_EXCERPTED PASSAGE_:
+ + + + +

What is the point of 'L' here?

Question

//Using the if-else
#include <iostream>
using std::cin;
using std::cout;
using std::endl;

int main() {
  long number = 0;                  // Store input here
  cout << "Enter an integer less than 2 billion: ";
  cin >> number;
  cout << endl;

  if(number % 2L == 0)              // Test remainder after division by 2
    cout << "Your number is even."  // Here if remainder is 0
         << endl;
  else
    cout << "Your number is odd."   // Here if remainder is 1
         << endl;
  return 0;
}

Here, in the first 'if' condition, why do they have 'L' after 2? taking 'L' out seems to run the code just fine.

Answer 1

In this case there is no need for it.

The L indicates a long value which means it reserves more space just your calculation will go beyond the range of a normal integer.

Answer 2

The L suffix is used to signify that a number literal is of type long int. Normally it is not necessary if you are just assigning the value to a variable, since, as for C++11 §2.14.2 ¶2 (and in particular table 6), a decimal integer literal without suffix will be of the first type that can represent it between int, long int or long long int.¹

So, you don't risk to have the value itself truncated; but:

1. you do have a certain degree of uncertainty about the type of the literal (32768 may be an int or a long, depending from the platform/compiler);
2. you may inadvertently get a literal of the wrong type for your specific expression.

+ + + + +

_EXERCISE INPUT_:
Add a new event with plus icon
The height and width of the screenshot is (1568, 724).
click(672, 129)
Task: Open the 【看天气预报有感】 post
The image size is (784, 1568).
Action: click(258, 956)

+ + + + +

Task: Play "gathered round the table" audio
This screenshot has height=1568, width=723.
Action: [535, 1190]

+ + + + +

_WORK TO DO_:
1 - In the thread about the 'L' suffix, what type does the L suffix give a number literal?
2 - Revise the stretch of records from the line containing "Add a new event with plus icon" through the line containing "Action: click(258, 956)" so that "post" becomes "thread", with everything else unchanged. Return only those lines.
The text and the records were drawn from separate, unrelated sources.

_RESPONSES TO THE EXERCISE_:
1 - It makes the literal of type long int.

2 -
Add a new event with plus icon
The height and width of the screenshot is (1568, 724).
click(672, 129)
Task: Open the 【看天气预报有感】 thread
The image size is (784, 1568).
Action: click(258, 956)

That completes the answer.